Just watched “Hard-Hitting Nature Valley Ad Shows The Terrifying Side Of Kids Addicted To Technology” at https://www.mostwatchedtoday.com/nature-valley-rediscover-nature/. Regarding kids and technology, I don’t really find anything alarming or even concerning in the video much less a “Terrifying Side Of Kids Addicted To Technology”. What I do see is a for-profit company playing on emotion to sell a product. Nature Valley is not the first company to ever do this nor will it be the last. However, the title associated with the ad clip on this site is highly misleading and, in my professional opinion, irresponsible. There is no real evidence to support a “Terrifying Side” or any kind of addiction to technology by kids today. What you do find is a great deal of articles written that express confirmation bias and purport to point out causal relationships between kids, technology and events when in fact what we are seeing is really a correlational relationship, if any at all. Few mainstream media articles focus on the benefits of technology in the lives of today’s kids.
And frankly, every generation thinks the next generation is “doing it wrong”. My parents thought that about my generation on a number of levels and I have no doubt my grandparents thought that about my parent’s generation. But we cannot stop society’s evolutionary progress…nor should we try. Rather, let’s prepare our kids to thrive in the world that they will inevitably inherit. There will never be a future world that is less digitally connected than the world we have today.
I highly recommend Dr. Jordan Shapiro’s book, “The New Childhood – Raising Kids To Thrive in a Connected World”. In the book, Dr. Shapiro talks about how “sandboxes” (or similarly the forts the mother in the commercial talks about) are where kids of past generations learned social skills. Today, those sandboxes are digital but they serve the same purpose. He says, “Don’t deny your kids the necessary opportunities to learn connected social skills in hands-on, experiential, and creative ways.” Kids who are denied these opportunities may be less prepared for their future.

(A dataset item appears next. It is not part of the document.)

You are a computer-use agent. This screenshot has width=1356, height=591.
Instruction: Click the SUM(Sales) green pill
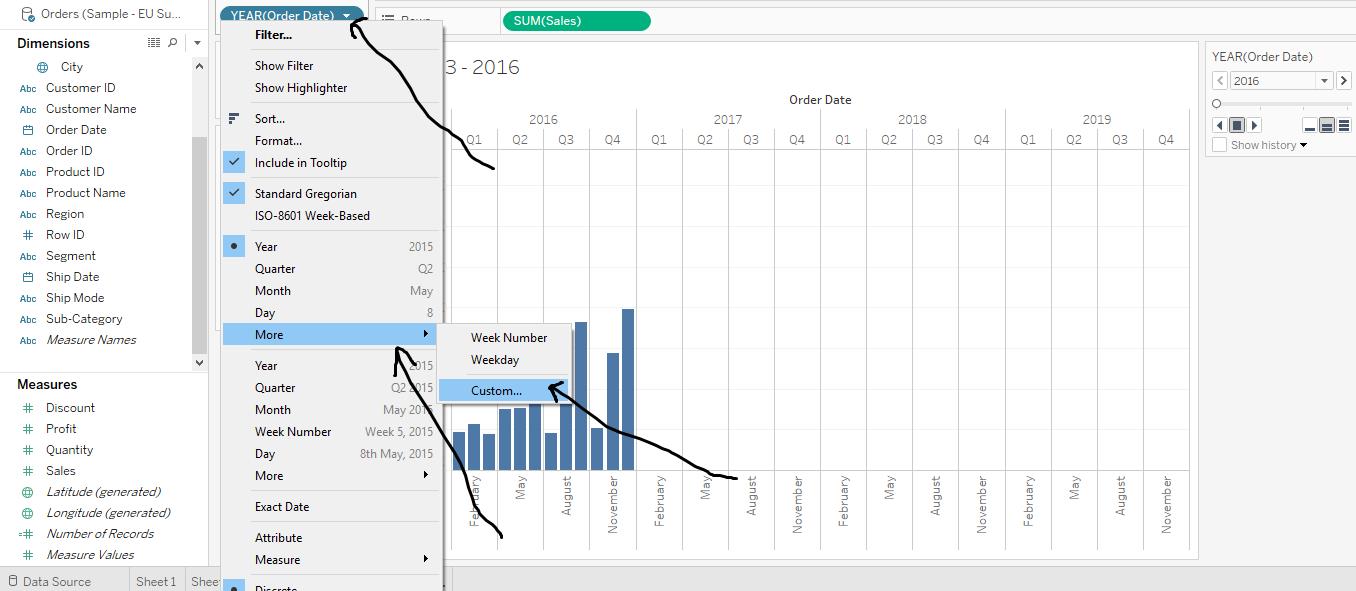(576, 20)
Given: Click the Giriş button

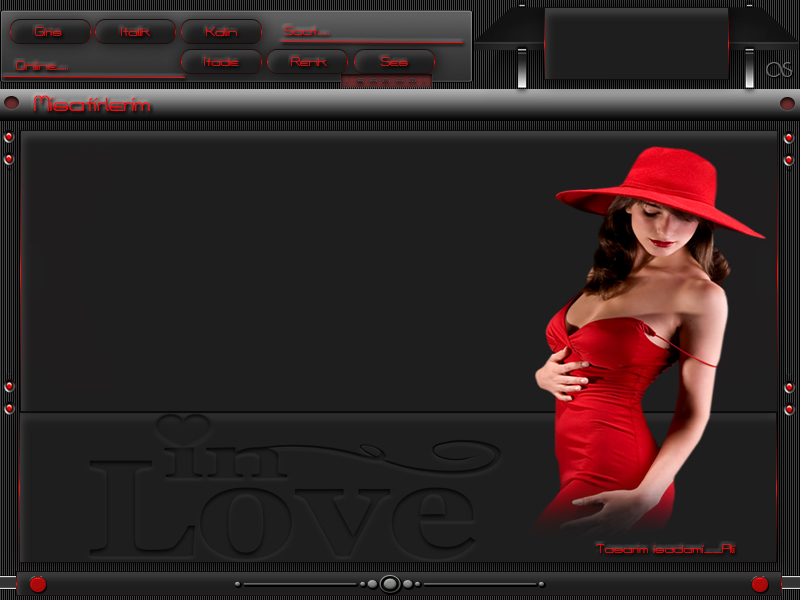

We should never force our kid’s future to look like our past…yes, Nature Valley, I am talking to you now as opposed to the site with the title given to your ad. Nor should we, Nature Valley, exploit children for financial gain which, when you post up children and infer their existence is flawed or actually say their world is sad or scary, is what is happening in the ad. It’s irresponsible at best. And should we be capturing on camera parent’s and grandparent’s emotional reaction to comments that kids are making without helping the adults understand the world as it is and will be? I don’t think so.
Now I don’t have an issue with kids playing outdoors…all the kids I’m around play outside every day. But equally, I have no issue with kids playing in digital communities…it’s what most adults do on a daily basis, we just call it “work”.
I do, however, have an issue with irresponsible tech shaming…and worse, kid shaming…and for profit nonetheless. Kid’s lives are hard enough, we don’t need corporate advertisements making them feel ashamed of living in the present and enjoying it. Or feeling wrong because they aren’t living exactly as their parents and grandparents did.
How about this parents and grandparents, enjoy your Nature Valley granola bars AND help your kids learn to navigate their digital futures. Be present in the lives of your kids, engage with them, work with them to understand their world and help them make sense of it…it’s really not all that different. Please don’t end up like the adults in this Nature Valley ad video, victims of a corporate ad campaign which was allowed to portray them as disconnected parents, seemingly shocked by the responses of their own kids.
And businesses looking to sell more product, don’t kid-shame your way to higher earnings per share…they deserve better.